Convert the lines of the records, from the line containing "At what coordinates" through the end of the records, inclusive, into a Markdown table with the columns Row and Record line. Leave out blank lines and the pictures.
start Dataset extract
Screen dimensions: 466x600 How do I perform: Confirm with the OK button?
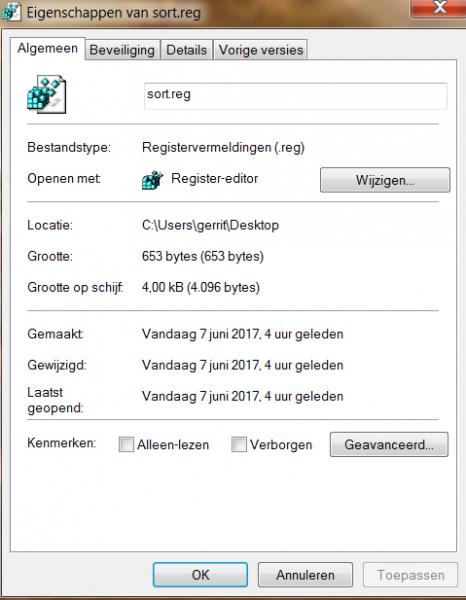pos(200,575)
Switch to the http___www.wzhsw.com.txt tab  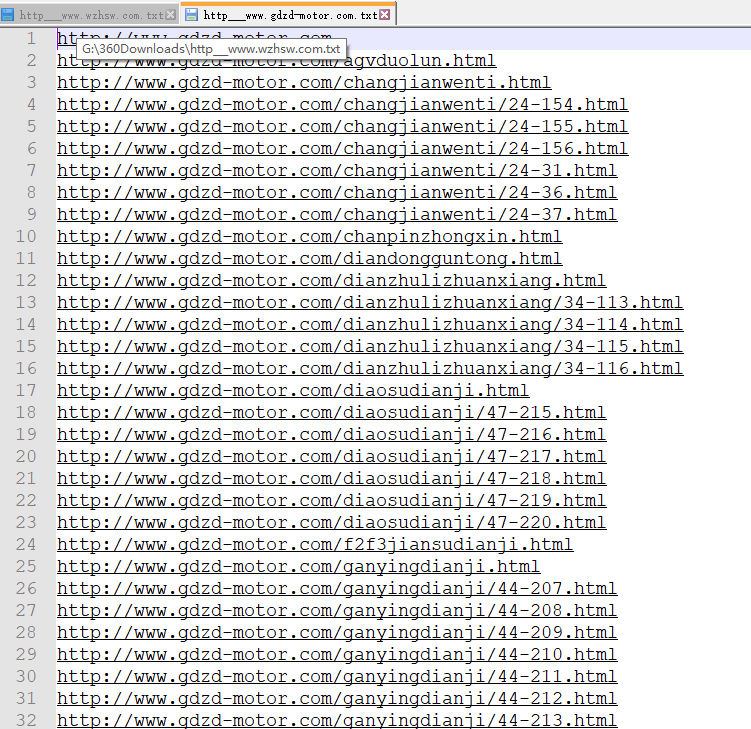[92, 15]
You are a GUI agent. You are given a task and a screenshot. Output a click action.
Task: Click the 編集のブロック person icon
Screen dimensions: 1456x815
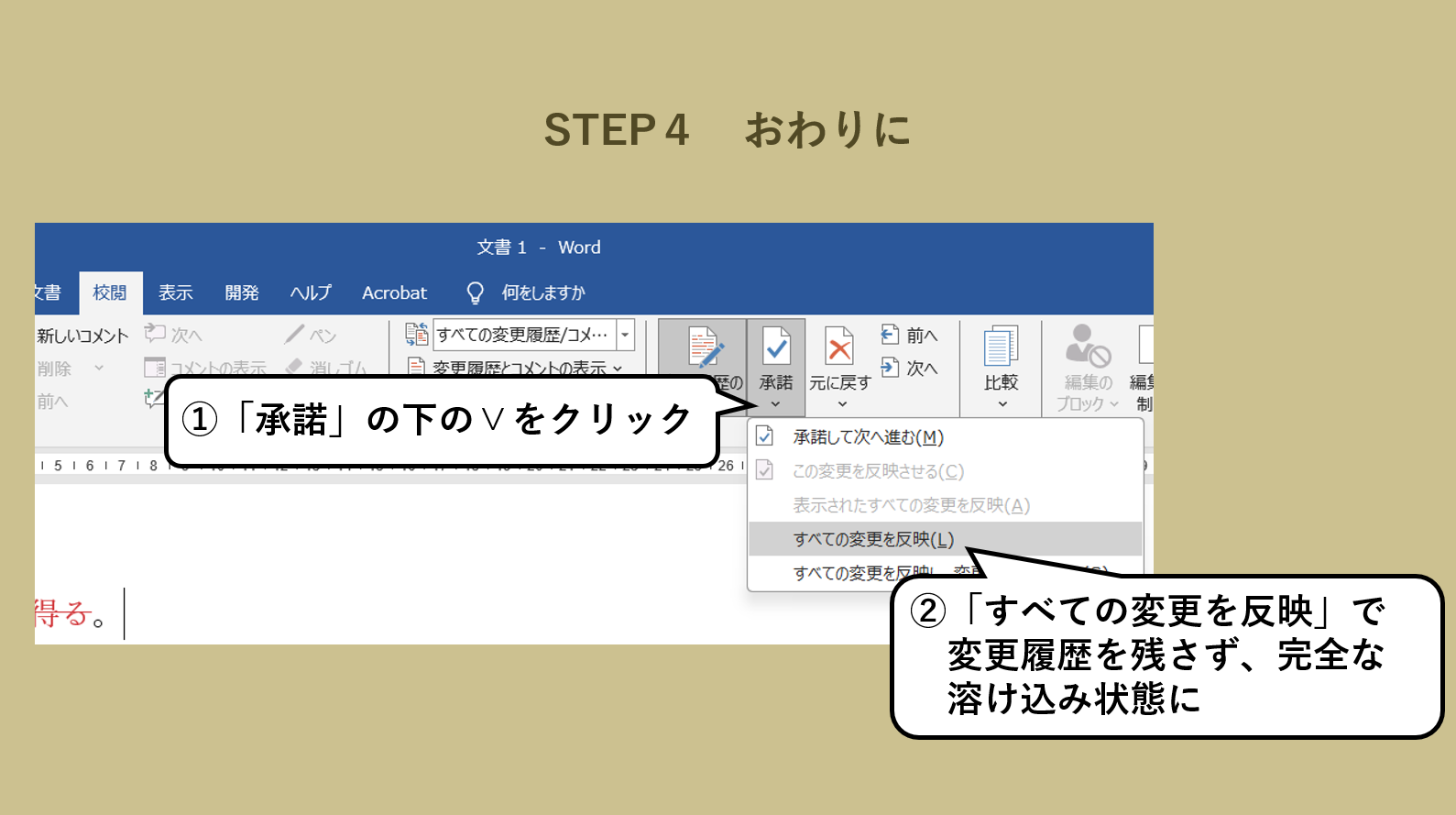(1087, 347)
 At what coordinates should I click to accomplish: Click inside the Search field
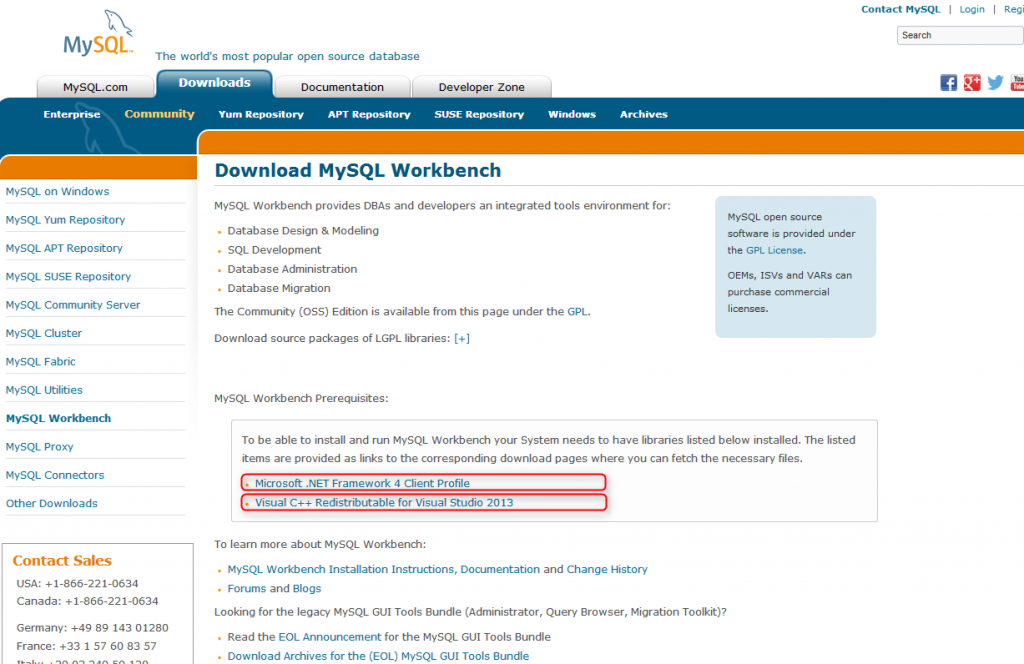[957, 34]
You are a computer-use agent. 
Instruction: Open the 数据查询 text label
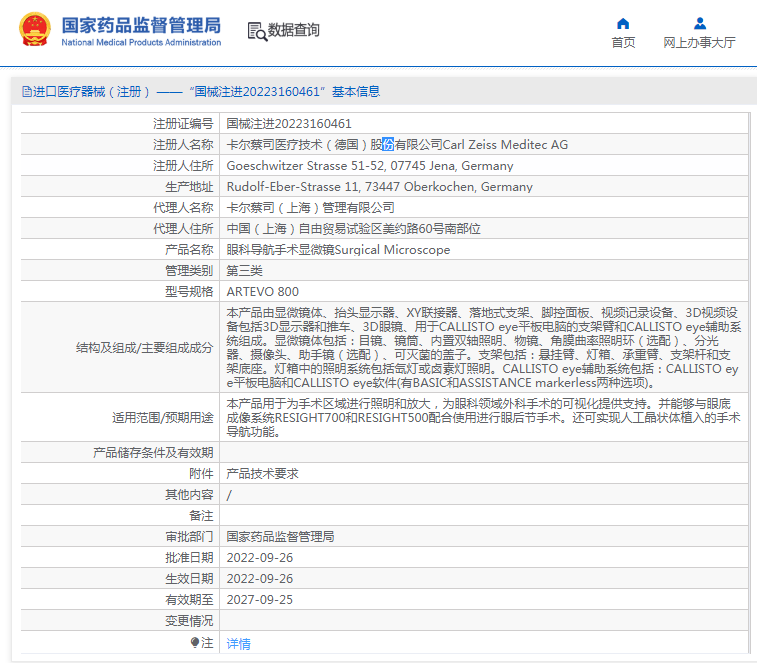294,31
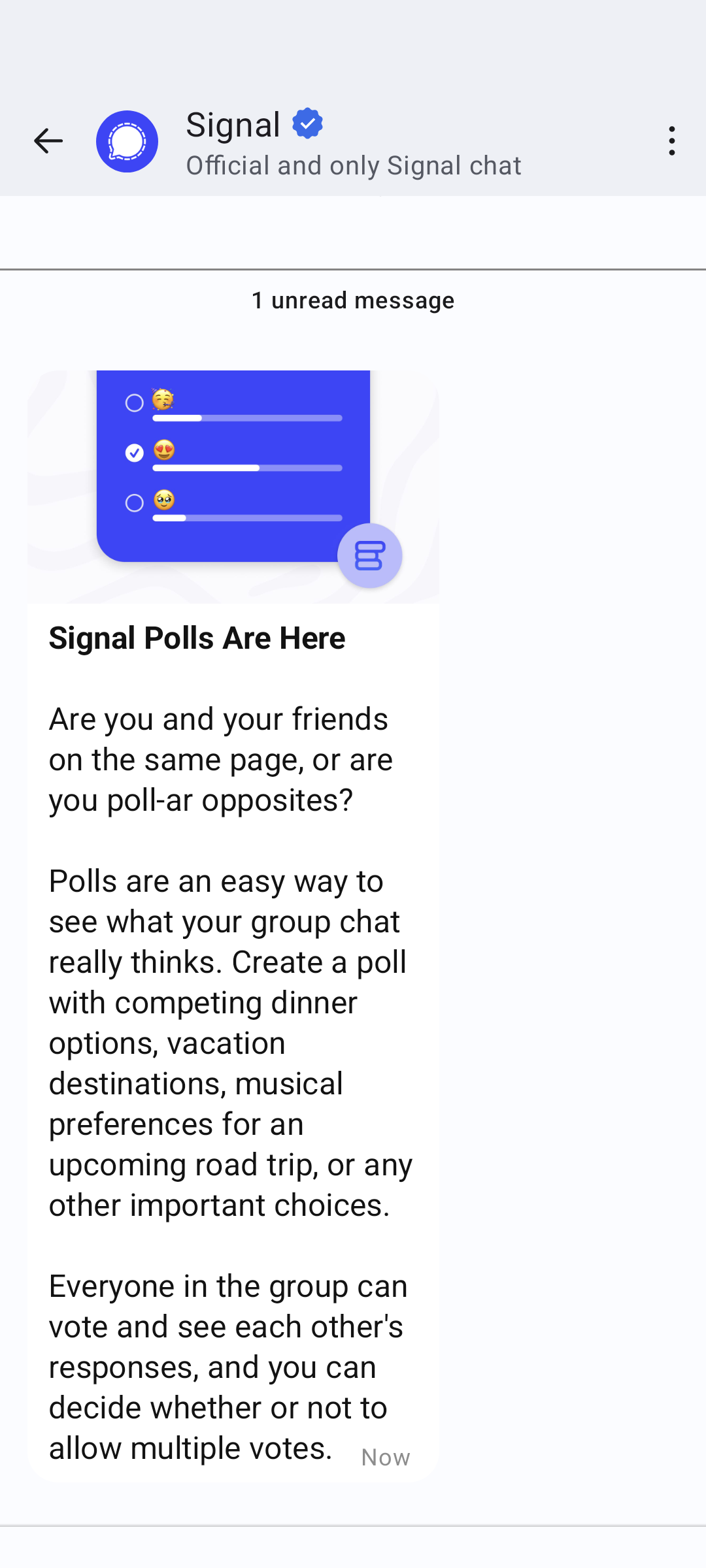Image resolution: width=706 pixels, height=1568 pixels.
Task: Open the Signal profile avatar
Action: pyautogui.click(x=127, y=141)
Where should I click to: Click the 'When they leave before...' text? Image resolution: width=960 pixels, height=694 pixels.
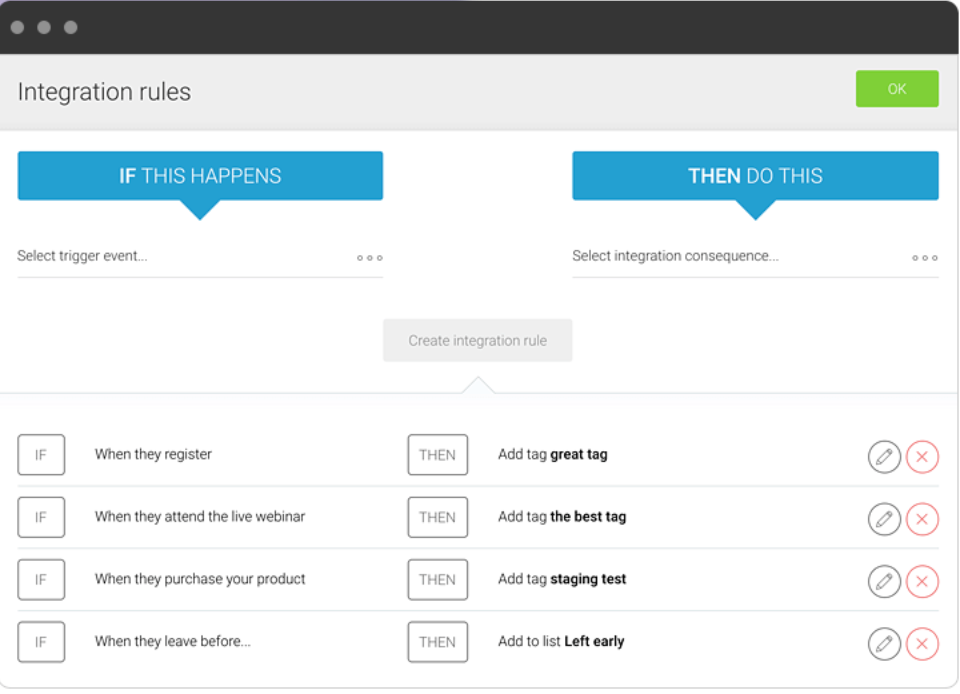[172, 641]
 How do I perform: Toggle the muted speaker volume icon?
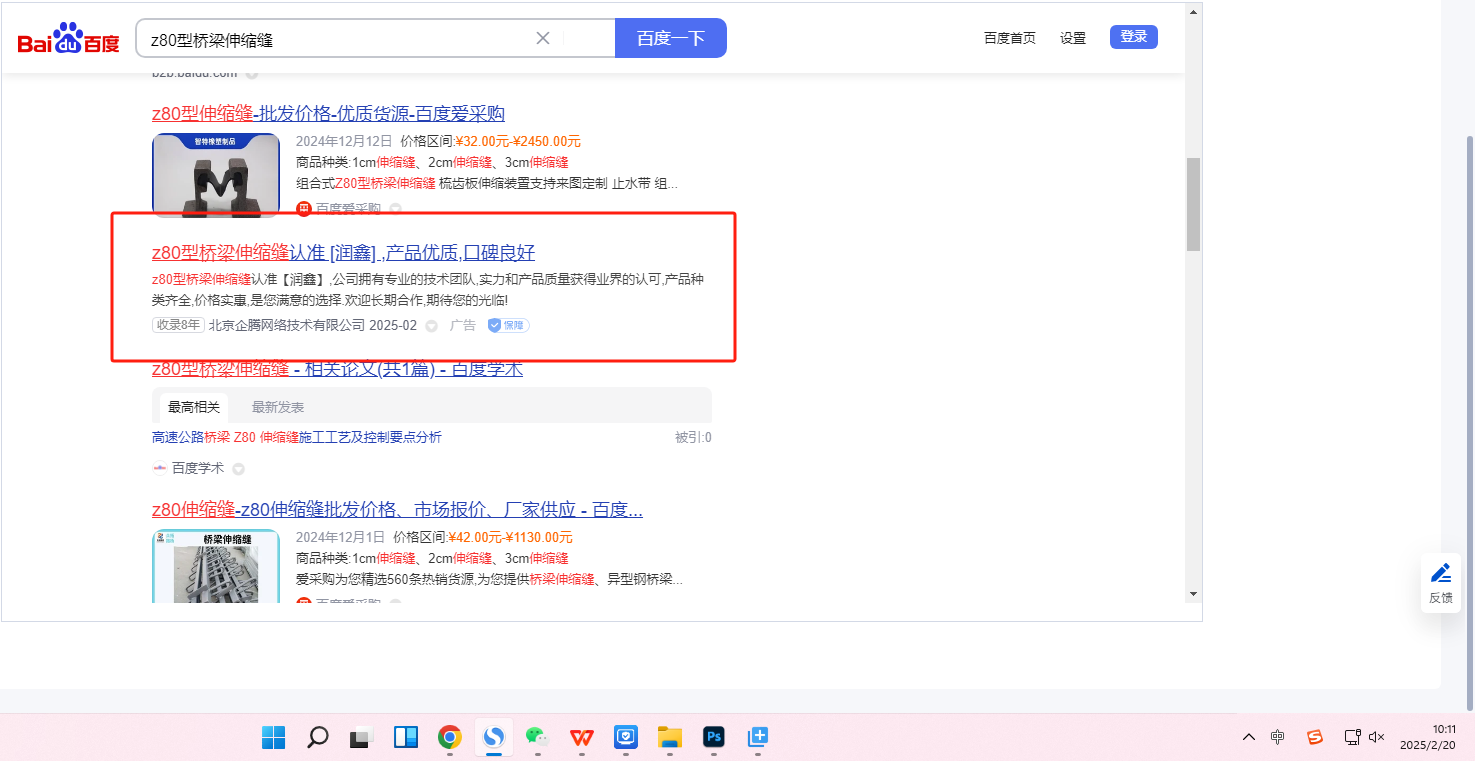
end Dataset extract
**Result:**
| Row | Record line |
|---|---|
| 1 |  At what coordinates should I click to accomplish: Click inside the Search field |
| 2 | [957, 34] |
| 3 | You are a computer-use agent.  |
| 4 | Instruction: Open the 数据查询 text label |
| 5 | 294,31 |
| 6 | Image resolution: width=706 pixels, height=1568 pixels. |
| 7 | Task: Open the Signal profile avatar |
| 8 | Action: pyautogui.click(x=127, y=141) |
| 9 | Where should I click to: Click the 'When they leave before...' text? Image resolution: width=960 pixels, height=694 pixels. |
| 10 | [172, 641] |
| 11 |  How do I perform: Toggle the muted speaker volume icon? |